Stated exercise
Please write out, word for word, the part of the forum thread on removing duplicate rows starting at "I tried this" and ending at "that can happen.".

How to get rid of dups...

Started by Jeremy Cowgarover 23 years ago2 messagesgeneral

Jump to latest

Jeremy Cowgar

develop@cowgar.com

over 23 years ago

I need to get rid of all rows that have dups in the columns
tpa,pun,grn,claim ... i.e.

1--- 001 001 001 00-000001 John Doe
2--- 001 001 001 00-000001 Jane Doe
3--- 001 002 001 00-000001 John Doe

1 and 2 would be dups, 1 and 3 are diff records, 2 and 3 are diff
records.

I tried this as a test:

select count(claimid), tpa, pun, grn, claim FROM claim_import GROUP BY
tpa, pun, grn, claim HAVING count(claimid) > 1;
26 rows returned.

then

select distinct on (tpa,pun,grn,claim) count(claimid), tpa, pun, grn,
claim FROM claim_import GROUP BY tpa, pun, grn, claim HAVING
count(claimid) > 1;

and still had 26 rows returned. not sure how that can happen.

Anyway, then I tried

CREATE UNIQUE INDEX tmpidx ON claim (tpa,pun,grn,claim);

that of course failed, stating dups existed.

Any help would be appreciated.

Thanks,

Jeremy

Import Notes

Reply to msg id not found: LBEELEIJLNEGIFHEOKDICEANCAAA.jeff@tsunamicreek.comReference msg id not found: LBEELEIJLNEGIFHEOKDICEANCAAA.jeff@tsunamicreek.com

Kevin Brannen

kevinb@nurseamerica.net

over 23 years ago

In reply to: Jeremy Cowgar (#1)

Re: How to get rid of dups...

Jeremy Cowgar wrote:

I need to get rid of all rows that have dups in the columns
tpa,pun,grn,claim ... i.e.

1--- 001 001 001 00-000001 John Doe
2--- 001 001 001 00-000001 Jane Doe
3--- 001 002 001 00-000001 John Doe

1 and 2 would be dups, 1 and 3 are diff records, 2 and 3 are diff
records.

Given material
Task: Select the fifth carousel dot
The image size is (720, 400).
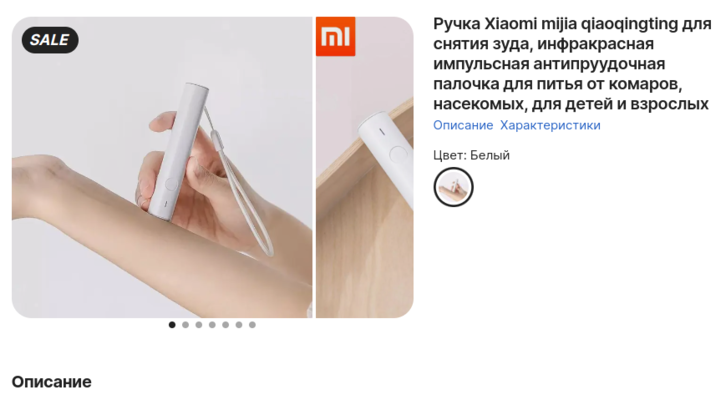Action: click(x=225, y=325)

The response
I tried this as a test:

select count(claimid), tpa, pun, grn, claim FROM claim_import GROUP BY
tpa, pun, grn, claim HAVING count(claimid) > 1;
26 rows returned.

then

select distinct on (tpa,pun,grn,claim) count(claimid), tpa, pun, grn,
claim FROM claim_import GROUP BY tpa, pun, grn, claim HAVING
count(claimid) > 1;

and still had 26 rows returned. not sure how that can happen.